Reptilian conspiracy theories don’t usually get a cumbia-punk soundtrack, Son Rompe Pera wrote one anyway. “Reptilio,” the Mexico City band’s lead single from their forthcoming third album on Mixto Records, takes the 1950s B-movie premise wholesale: shadowy figures in government, cold eyes behind human masks, the nagging suspicion that the people in charge are operating on entirely different instincts to the rest of us. Co-bandleader Mongo puts it plainly: “People always say I believe way too much in conspiracy theories, aliens, the Illuminati, and all that. But it’s a bit strange that as we grow up, a lot of those things that everyone used to laugh off as fake are … proving to be real.” The song, he says, is asking those questions directly: “Are our leaders really reptiles in disguise? Haha, well, sometimes they act like that, but we’ll probably never know. But maybe our kids will find out the truth.”

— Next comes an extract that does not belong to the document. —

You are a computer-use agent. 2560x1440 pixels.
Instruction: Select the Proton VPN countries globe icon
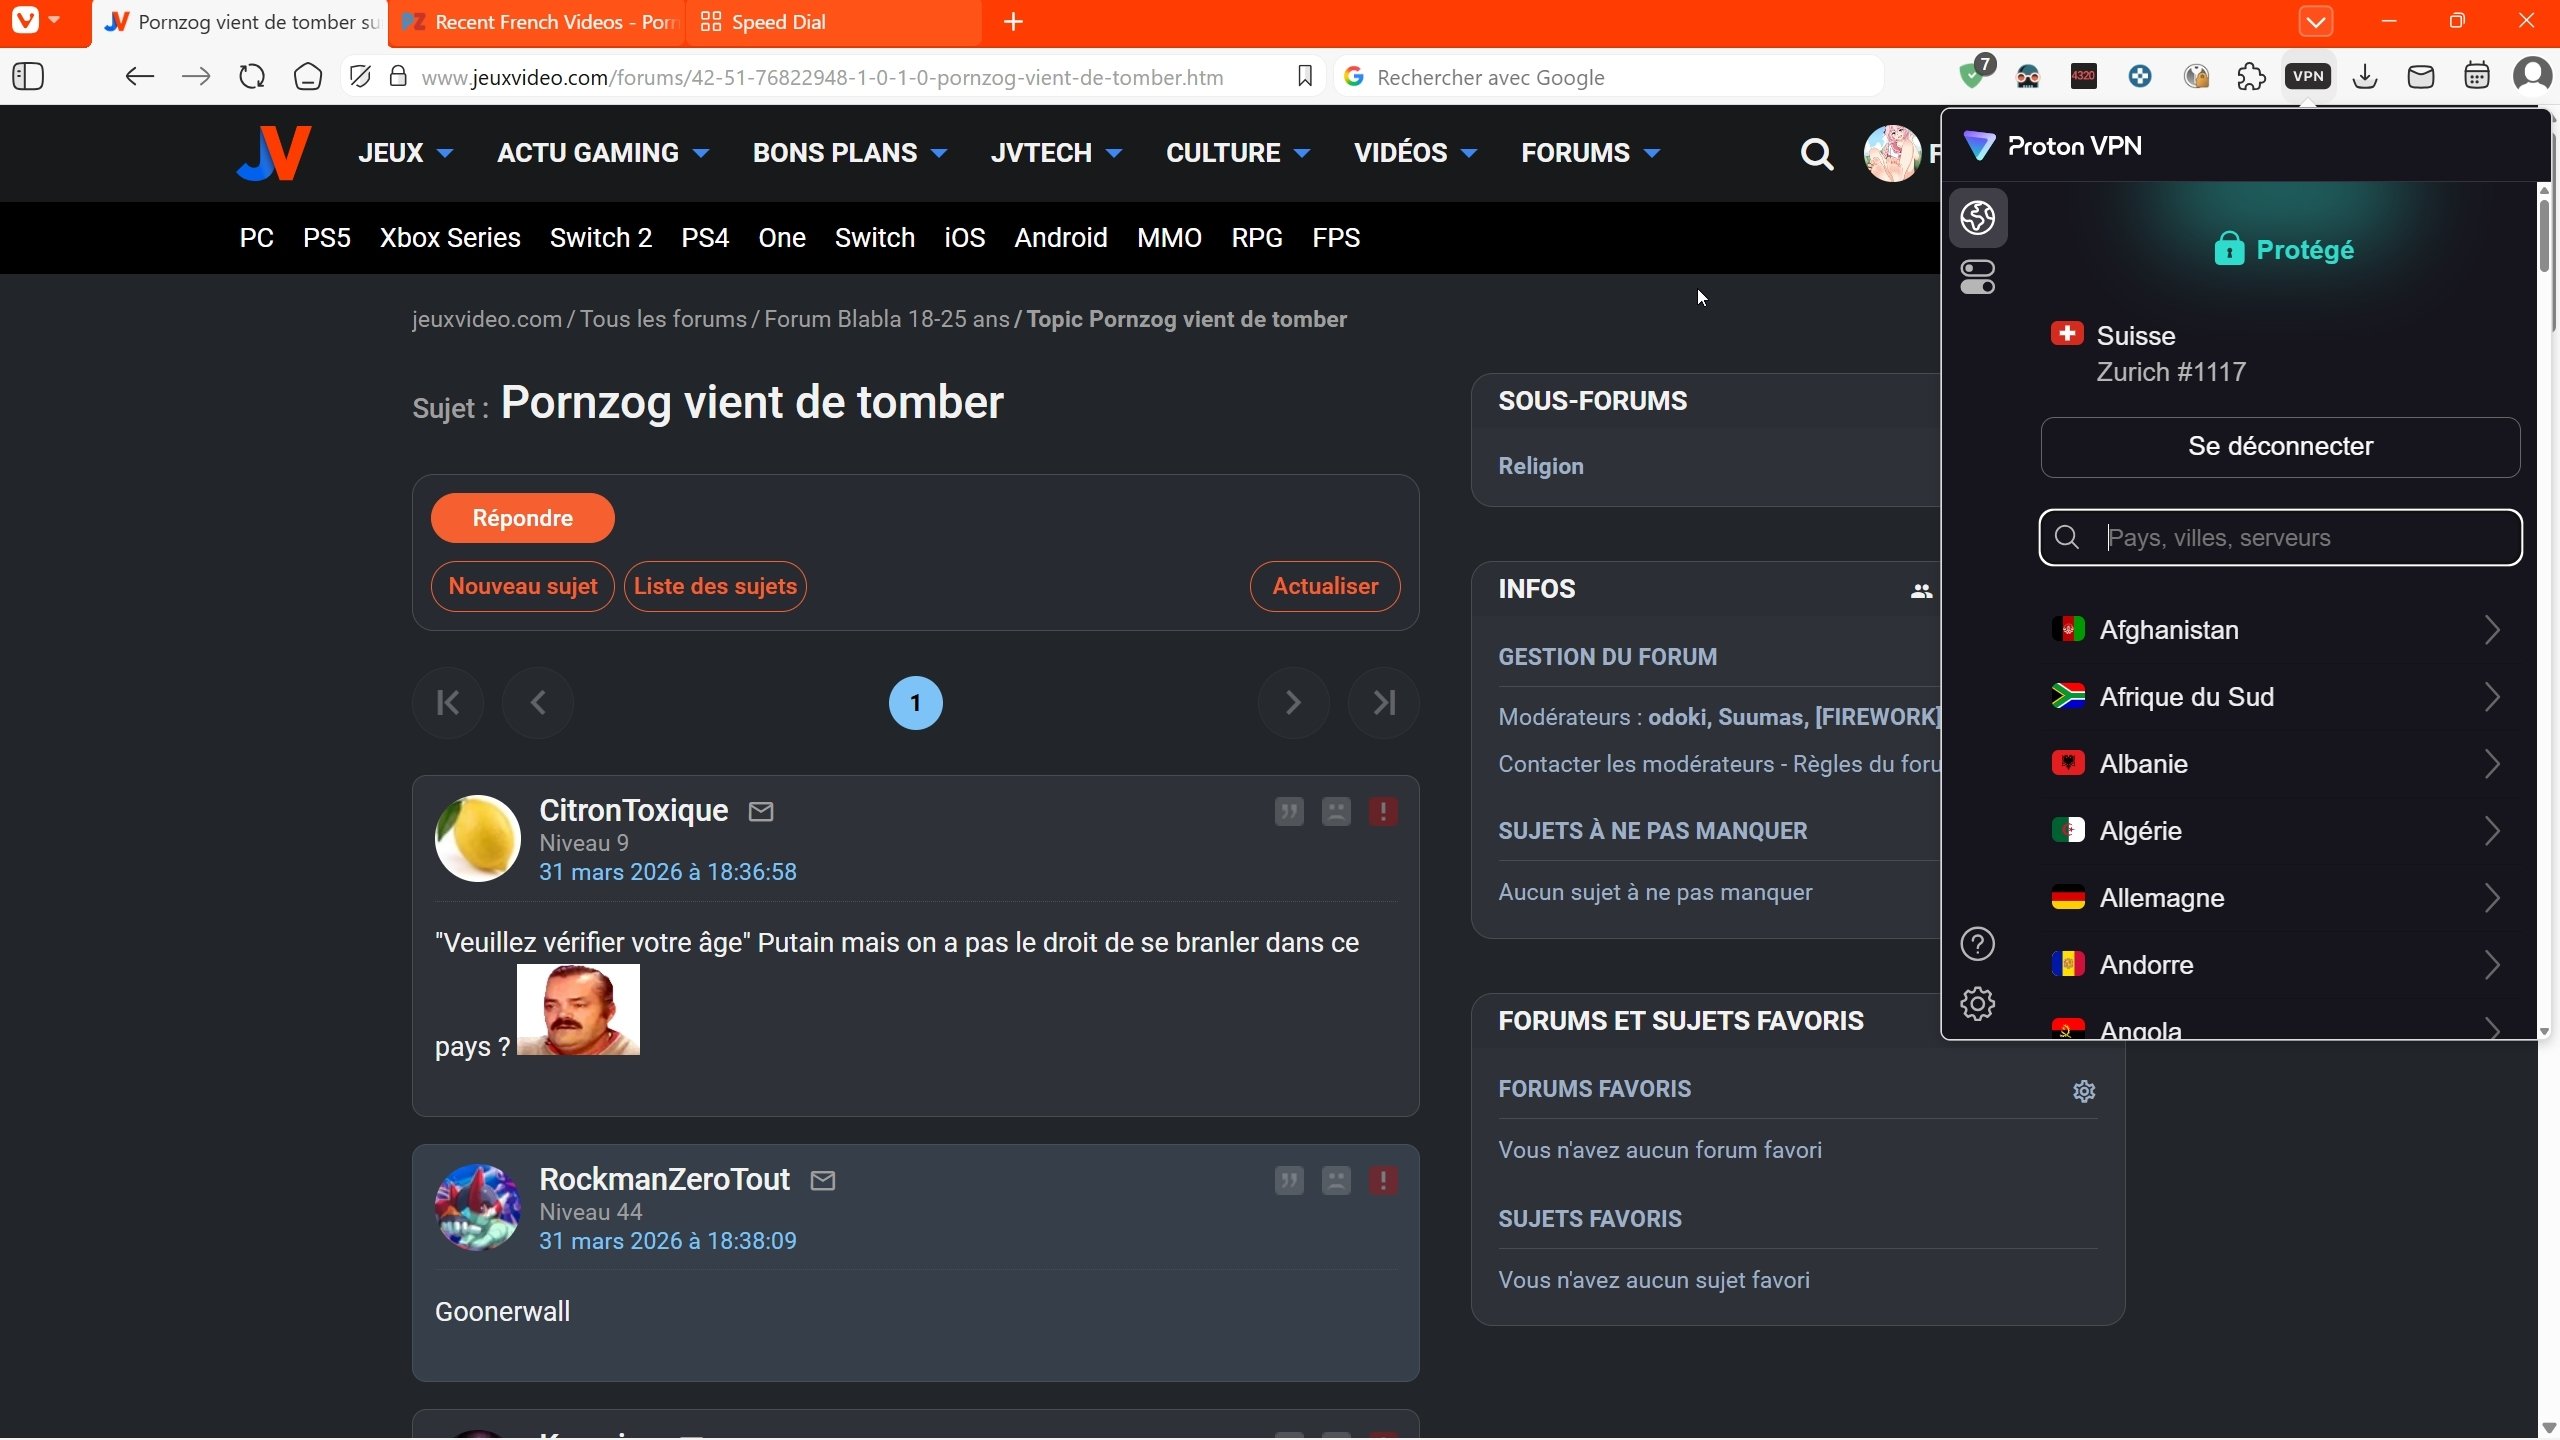coord(1977,217)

The track was recorded at Adrian Quesada‘s Electric Deluxe Recorders in Austin, a studio whose analogue warmth has shaped some of the most distinctive Latin-rooted records to come out of Texas in recent years. Quesada, Grammy-winning producer and co-founder of Black Pumas, brings exactly the kind of cross-border fluency the band were looking for: someone who understood the Mexican musical story but could also hold the wider range of influences Son Rompe Pera have accumulated across nearly a decade of relentless touring. The marimba sits at the centre of the arrangement as always, the brothers Kacho and Mongo Gama‘s inherited instrument given here a sci-fi edge, its wooden tones cutting through a punk-driven groove that carries the paranoia of the lyric in the rhythm itself.
The forthcoming album features collaborations with LA crooner Trish Toledo, Bogotá salsa dura outfit La Pambelé, Zac Sokolow of La Lom, and Spike Slawson of The Gimme Gimmes. The Reptilio Tour is underway now, running through the US East Coast and Southern California before a European run this summer.